Proof of Youth is the second studio album by English band The Go! Team. It was released on 10 September 2007 in the United Kingdom by Memphis Industries and a day later in the United States by Sub Pop. Proof of Youth was preceded by two singles: "Grip Like a Vice", released on 2 July 2007, and "Doing It Right", released on 3 September 2007.
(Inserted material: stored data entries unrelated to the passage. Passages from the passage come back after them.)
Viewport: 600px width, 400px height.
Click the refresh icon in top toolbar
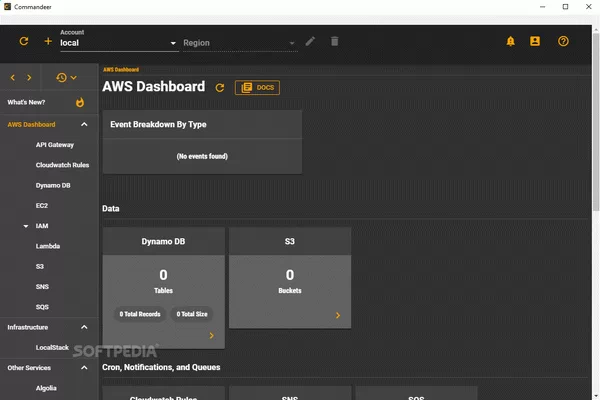pos(24,42)
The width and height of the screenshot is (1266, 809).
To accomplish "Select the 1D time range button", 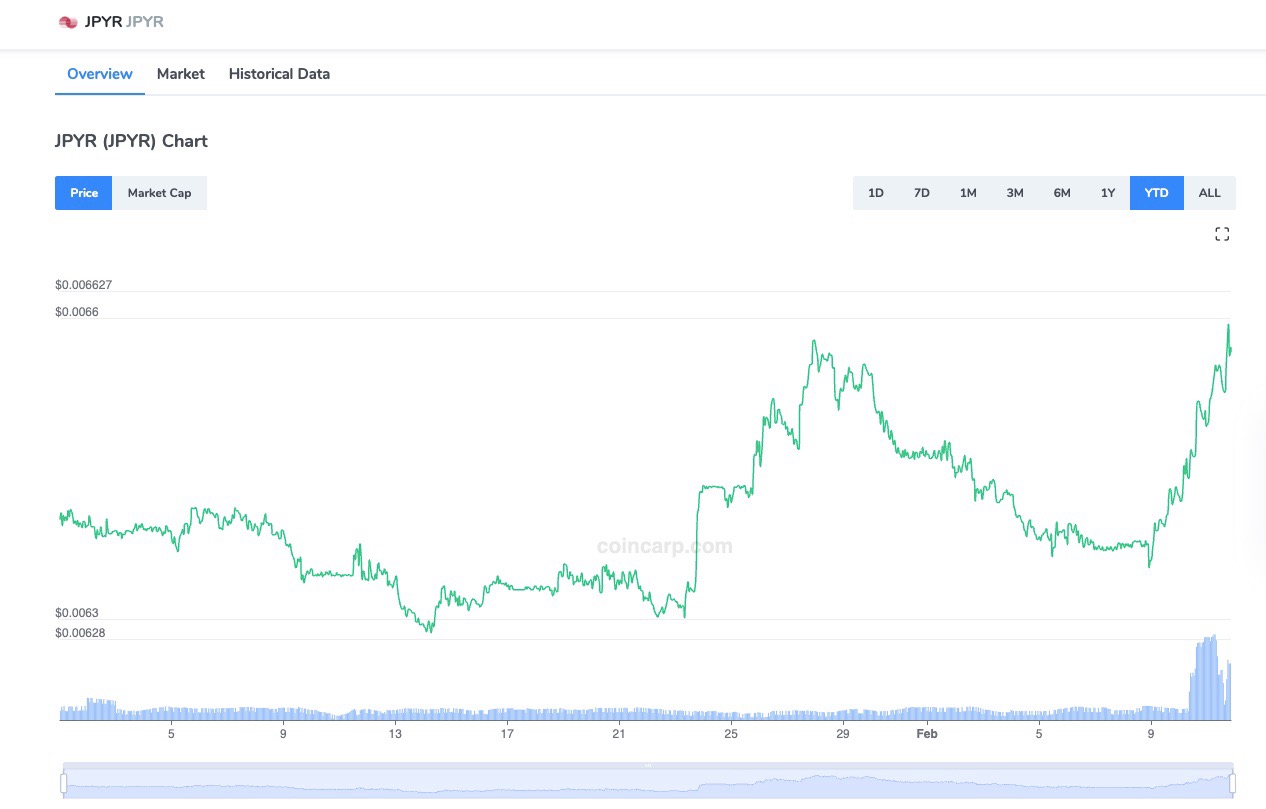I will pyautogui.click(x=875, y=192).
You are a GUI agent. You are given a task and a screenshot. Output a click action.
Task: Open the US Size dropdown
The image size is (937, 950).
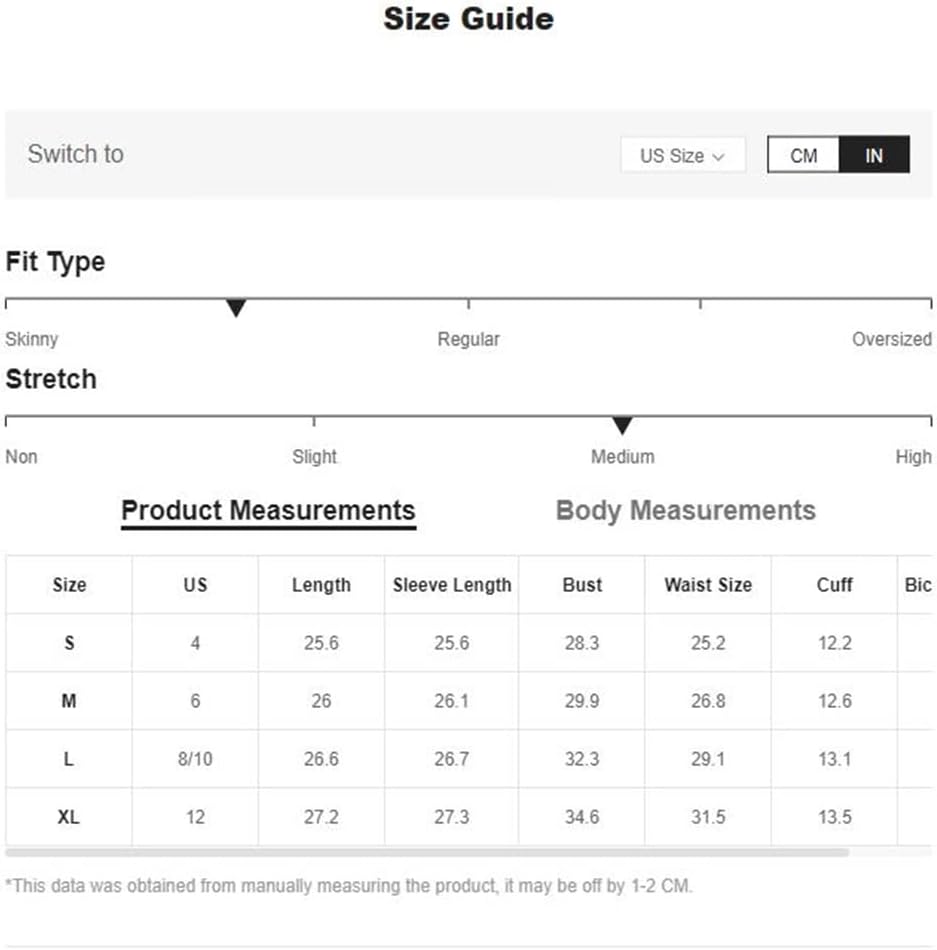click(x=683, y=155)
The first pressing of the album on Compact Disc includes a second disc, with six additional tracks in the UK or four in the US.

Composition
Proof of Youth encompasses various genres of music, including indie rock, hip-hop and dance. The album features vocal contributions from Bonde do Rolê's Marina Ribatski, Solex, the Double Dutch Divas, the Rappers Delight Club, and Public Enemy's Chuck D.

Track listing

Sample credits
 "Grip Like a Vice" contains samples of "Psycha-Soula-Funkadelic", written by Charles Hearndon, McKinley Jackson, Melvin Griffin, and Ruth Copeland, and performed by The Politicians featuring McKinley Jackson; "Cosmic Blast", written by Ronald Greene, Taharqa Aleem, and Tunde Aleem, and performed by Captain Rock; and Beat This: A Hip-Hop History.
 "Doing It Right" contains samples of "I'll Always Love You", written by Weldon McDougal and performed by Cindy Gibson; and "International Girl", written by Guy Hemric and Jerry Styner.
 "My World" is a version of "The Free Life" by Alan Parker.
 "Titanic Vandalism" contains samples of "Psycha-Soula-Funkadelic", written by Charles Hearndon, McKinley Jackson, Melvin Griffin, and Ruth Copeland, and performed by The Politicians featuring McKinley Jackson.
 "Keys to the City" contains samples of "Out of Your Mind", written by Bill Leeder; "99 Donne, Seq. 3", written and performed by Bruno Nicolai; and I Was Made to Love Her.
 "The Wrath of Marcie" contains samples of "Turn It Around in Your Mind", written by Jerry Reed Hubbard and performed by Glen Campbell.
 "I Never Needed It Now So Much" contains samples of "Early in the Morning", written and performed by Peter Gosling and Peter Scott.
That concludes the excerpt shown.